La politique étrangère de la Suisse ne tient qu’une place marginale dans les médias helvétiques. Les journalistes la traitent comme un «enfant illégitime». C’est la conclusion d’une étude réalisée par les universités de Berne et Zurich.
Présentée vendredi à Berne, cette étude a été réalisée sous l’égide du Fonds national de la recherche scientifique (FNRS). L’enquête se base sur l’analyse d’un questionnaire envoyé à 258 personnes travaillant dans des médias et sur l’analyse de 2671 articles provenant de 22 quotidiens ainsi que de 207 informations des journaux télévisés.

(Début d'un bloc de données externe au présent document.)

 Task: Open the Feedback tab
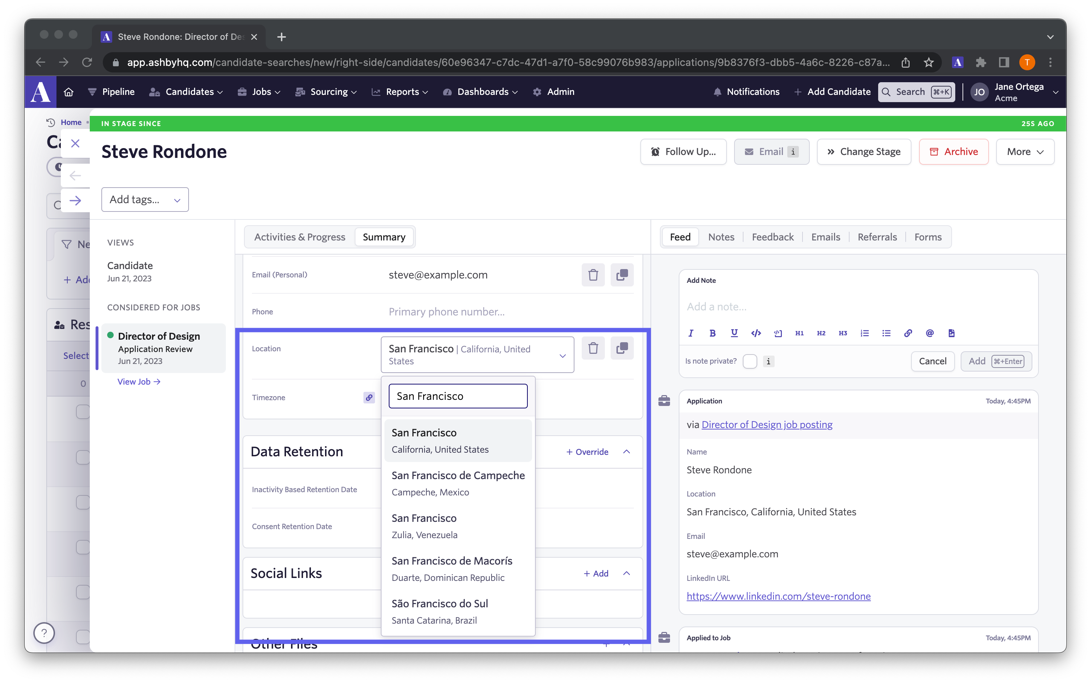tap(772, 237)
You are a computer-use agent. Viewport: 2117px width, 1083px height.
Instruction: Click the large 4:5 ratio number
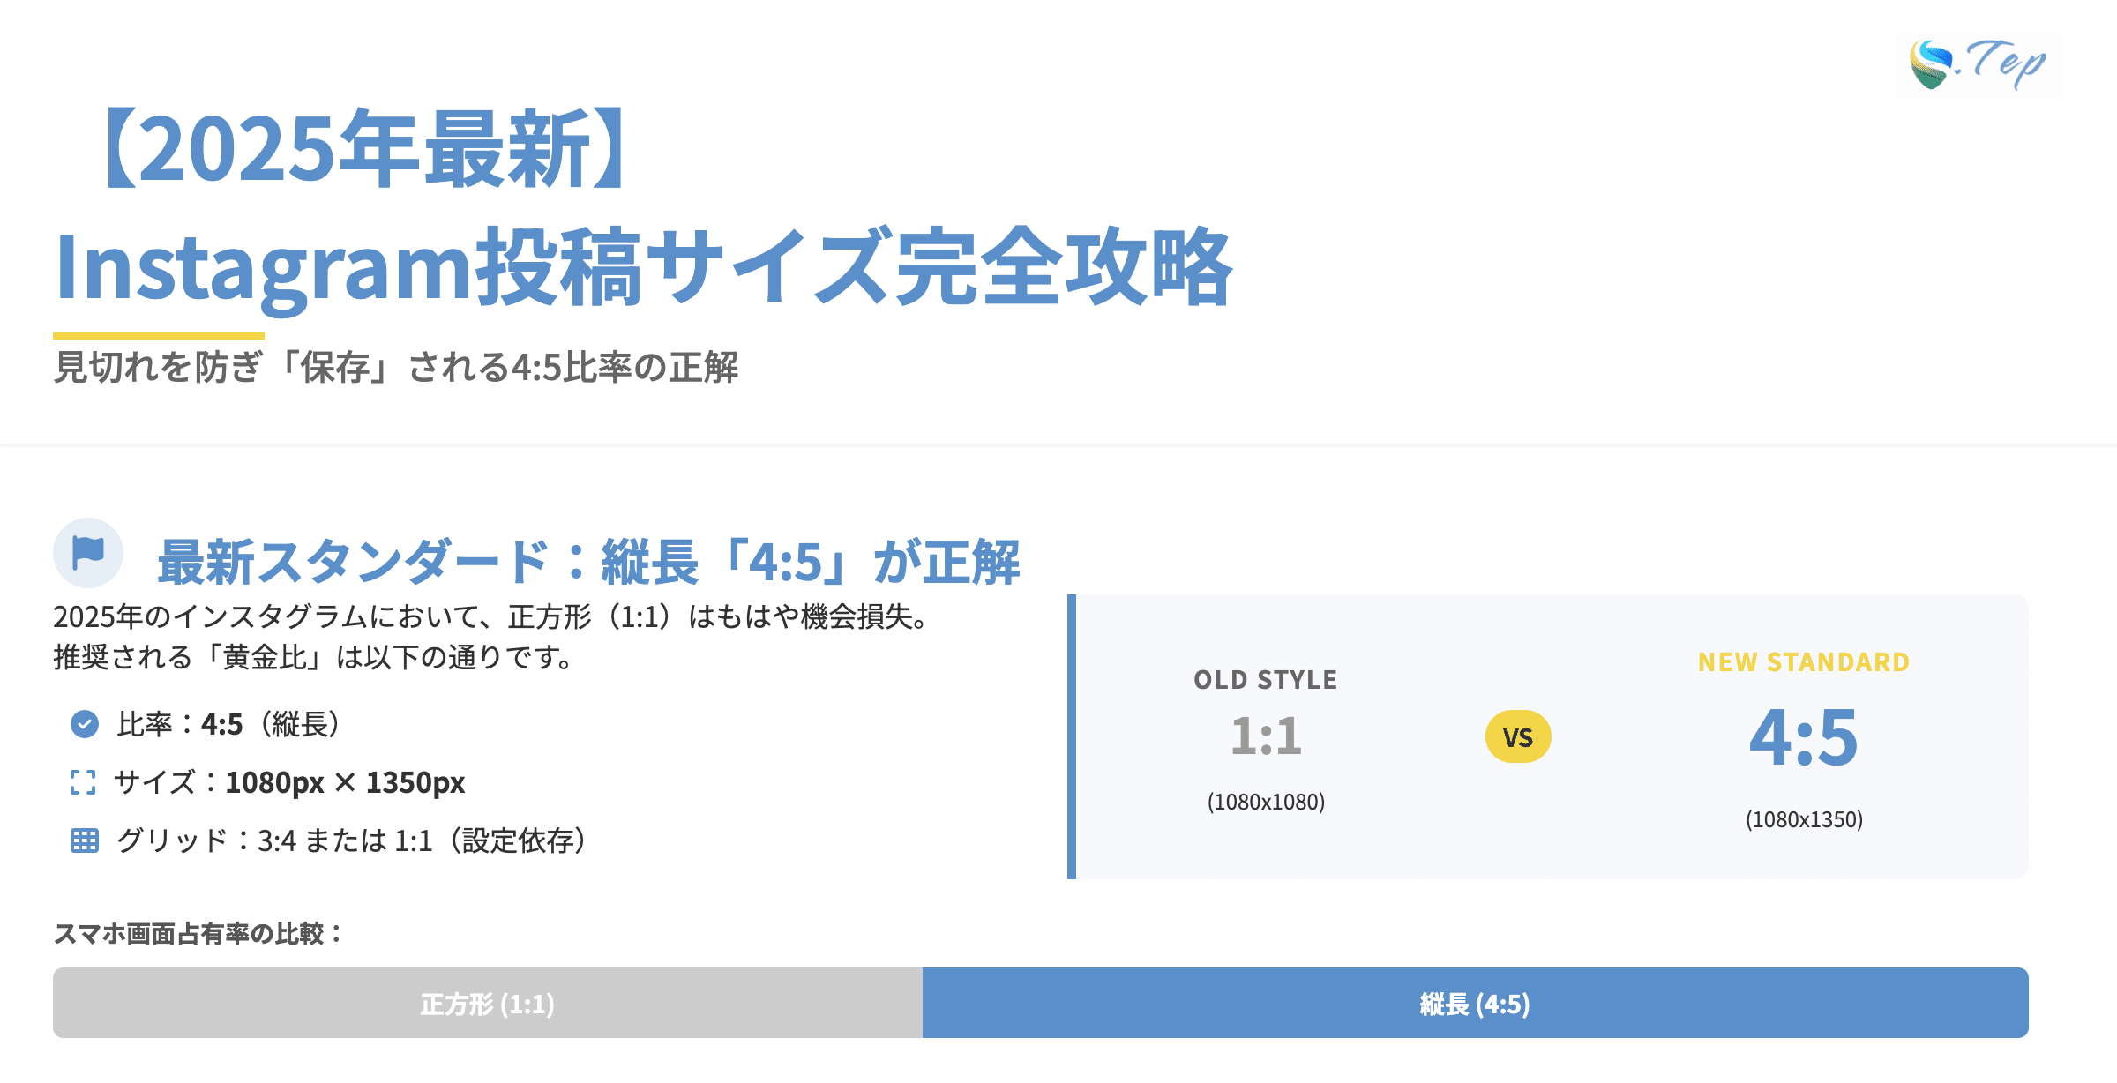tap(1803, 737)
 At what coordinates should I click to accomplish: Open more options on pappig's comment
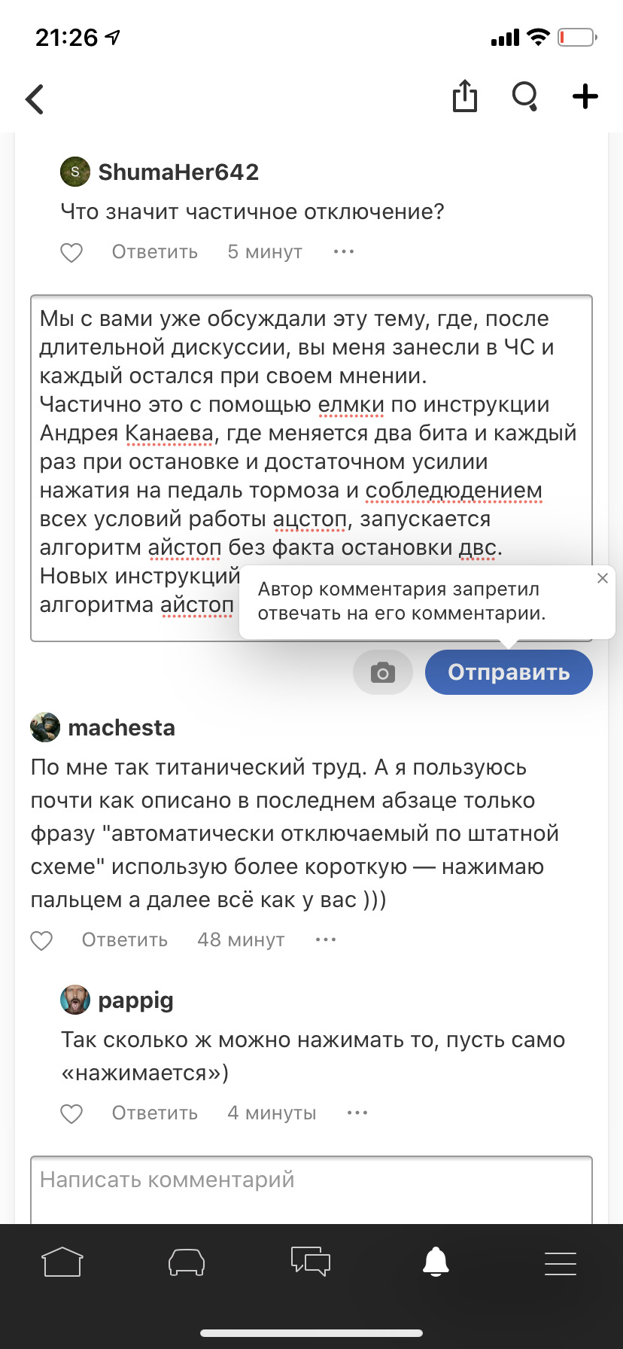[x=357, y=1113]
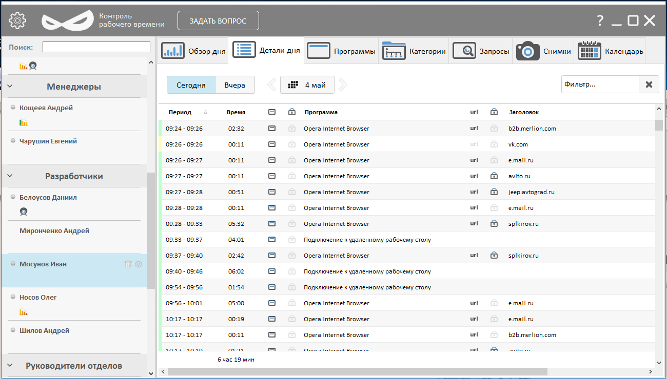
Task: Open the 4 май date picker
Action: pos(307,85)
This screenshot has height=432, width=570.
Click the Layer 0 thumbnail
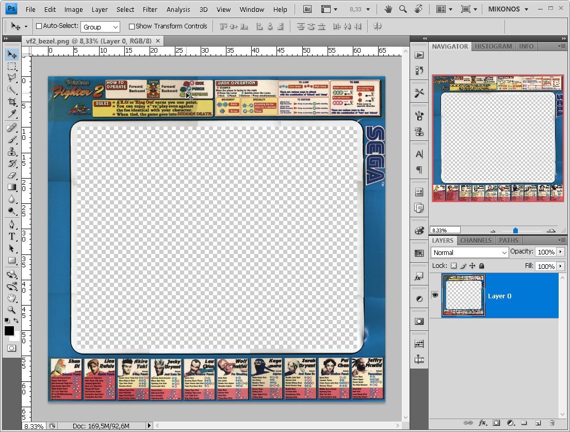tap(464, 296)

Il en ressort qu’un seul article traitant de politique étrangère a été publié en moyenne par numéro dans les journaux édités en 1997, l’année analysée. Mais l’intérêt peut varier selon les régions; les médias alémaniques traitent davantage de la politique étrangère de la Suisse que les médias romands et tessinois.
Par ailleurs, les journalistes se concentrent seulement sur quelques thèmes bien précis. Ainsi, en 1997, 70 pour cent des articles ont été consacrés aux problèmes de l’intégration avec l’Union européenne (UE) et le dossier des fonds juifs.
Le traitement pose également problème selon le rapport. Les petits médias ne peuvent pas se permettre d’avoir un journaliste qui se consacre uniquement à la politique extérieure de la Suisse. Il s’en suit que le recours aux agences de presse est prépondérant, ce qui entraîne une uniformisation des nouvelles dans le paysage médiatique suisse.
Pour Roger de Diesbach, rédacteur en chef du quotidien fribourgeois «La Liberté», le manque d’intérêt des journalistes peut toutefois s’expliquer par le manque de relief de la politique étrangère suisse: «On ne fait pas des unes avec de la grisaille».
Il n’en reste pas moins, selon Roger de Diesbach, que les journalistes fournissent parfois des efforts considérables et sortent des sentiers battus proposés par le Département fédéral des affaires étrangères. Le dossier des relations entre la Suisse et l’Afrique du Sud du temps de l’apartheid en a fourni un bon exemple.